Untuk mengetahui Moderenisme,
Puritanisme, Fundamentalisme dan Radikalisme Islam?
3.
Untuk mengetahui Islamisasi Sains,
Eksklusif, Inklusif dan Pluralisme agama agama?
BAB II
PEMBAHASAN
A.
Islam dan Globalisasi
Ketika membahas globalisasi, otomatis tak bisa
terelakkan dengan yang namanya teknologi komunikasi. Sekarang ini, dunia dengan
segala perkembangannya dan kecanggihannya, sulit untuk membedakan, mana yang dilegalkan
oleh agama dan mana yang tidak. Karena, dalam bentuk apapun sesuatu sudah terfasilitasi dengan
mudah dan cepat. Mulai yang berbentuk ibadah atau bahkan yang berbentuk kriminal.
Dari sini, tinggal diarahkan kemana manfaat teknologi tersebut.
Umat islam saat ini dalam posisi sangat
menghawatirkan. Diantara mereka, ada yang cukup maju, namun terbatas dalam
dunia teknologi, bukan penemu teknologi. Lebih parah lagi, mayoritas umat Islam
banyak yang sangat terlambat dalam mengikuti teknologi tersebut. Tak cukup
berhenti di sini, masih adanya umat Islam yang tidak mau menggunakan teknologi
karena melihat dari satu aspek kemudlorotan.[1]

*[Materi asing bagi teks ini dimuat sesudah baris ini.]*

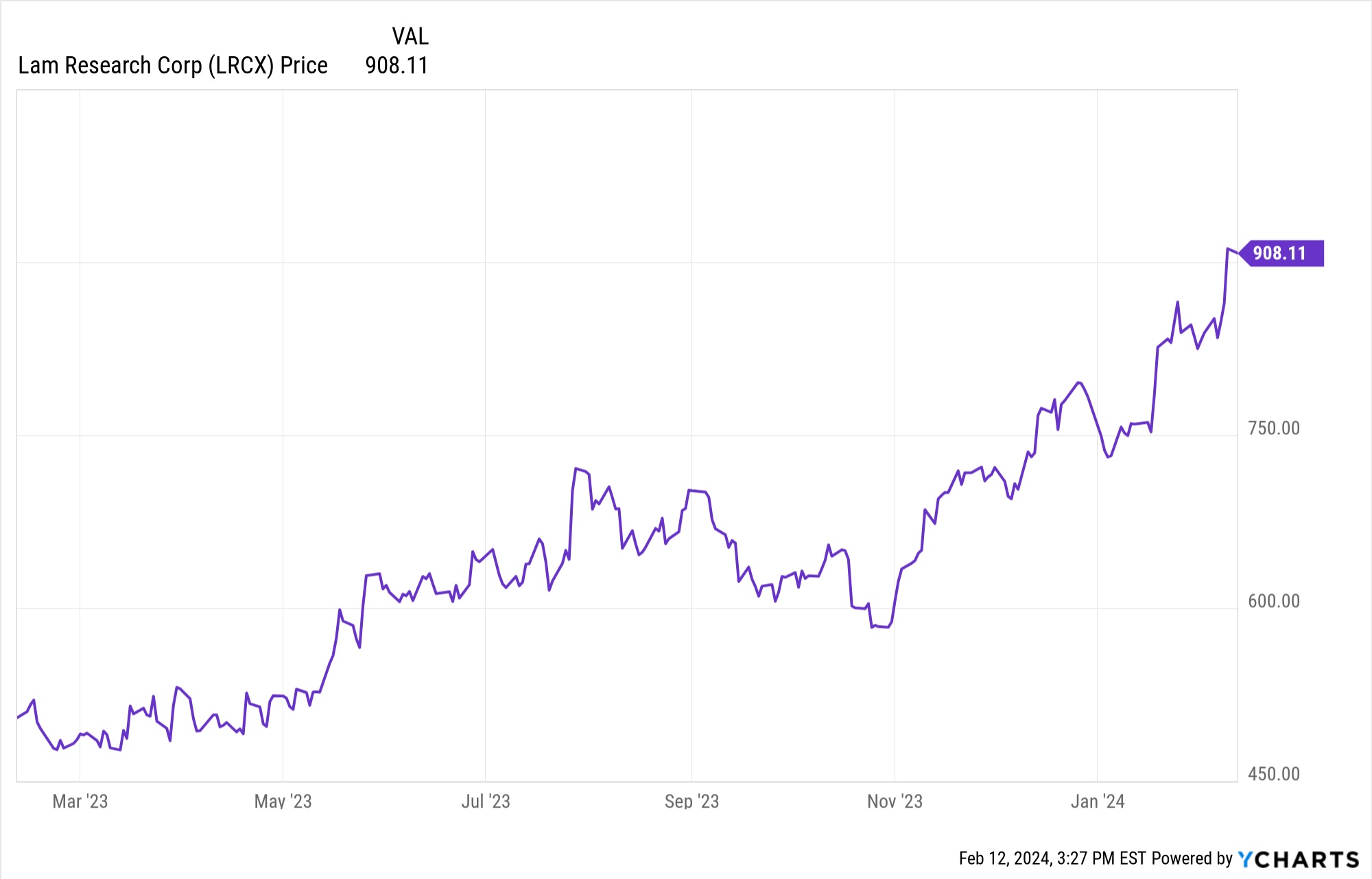Image resolution: width=1372 pixels, height=879 pixels.
Task: Click the "Powered by" footer text
Action: tap(1192, 858)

Karena keminiman umat Islam dalam penguasaan teknologi
dan sains, umat Islam menjadi kelompok yang terbelakang. Disisi lain, umat non
islam sangat maju dengan berbagai teknologi. Ahirnya, dampak dari globalisasi
akan menimbulkan berbagai reaksi yang bermacam-macam. Atang Abdul Hakim
mengelompokkan reaksi itu dalam empat golongan besar akibat globalisasi. Yaitu,
tradisionalis, modernis, revivalis dan transformatif.
1.
Tradisionalis
Pemikir tradisionalis, meyakini bahwa perjalanan umat
islam, baik adanya kemajuan dan kemunduran adalah ketentuan dari Tuhan. Hanya Tuhan
yang tahu tentang semua itu, baik dari segi hikmah kemajuan atau kemunduran
umat islam. Karena menurut mereka, mahluk tidak tau tentang gambaran besar mengenai
sekenario Tuhan. Sedangkan kemajuan dan kemunduran umat islam dinilai sebagai
ujian dari Tuhan atas keimanan umat islam.[2]
2.
Modernis
Dalam masyarakat barat, moderenisme mengandung arti
pikiran, aliran, gerakan dan usaha untuk mengubah paham-paham dan intitusi-intitusi
lama untuk disesuaikan pada zaman atau suasana baru yang ditimbulkan oleh
pengetahuan atau teknologi. Oleh karena itu, modernsme lebih mengacu pada
dorongan untuk melakukan perubahan-perubahan, karena paham-paham dan intitusi-intitusi
yang lama sudak tidak relevan sebagai solusi kehidupan.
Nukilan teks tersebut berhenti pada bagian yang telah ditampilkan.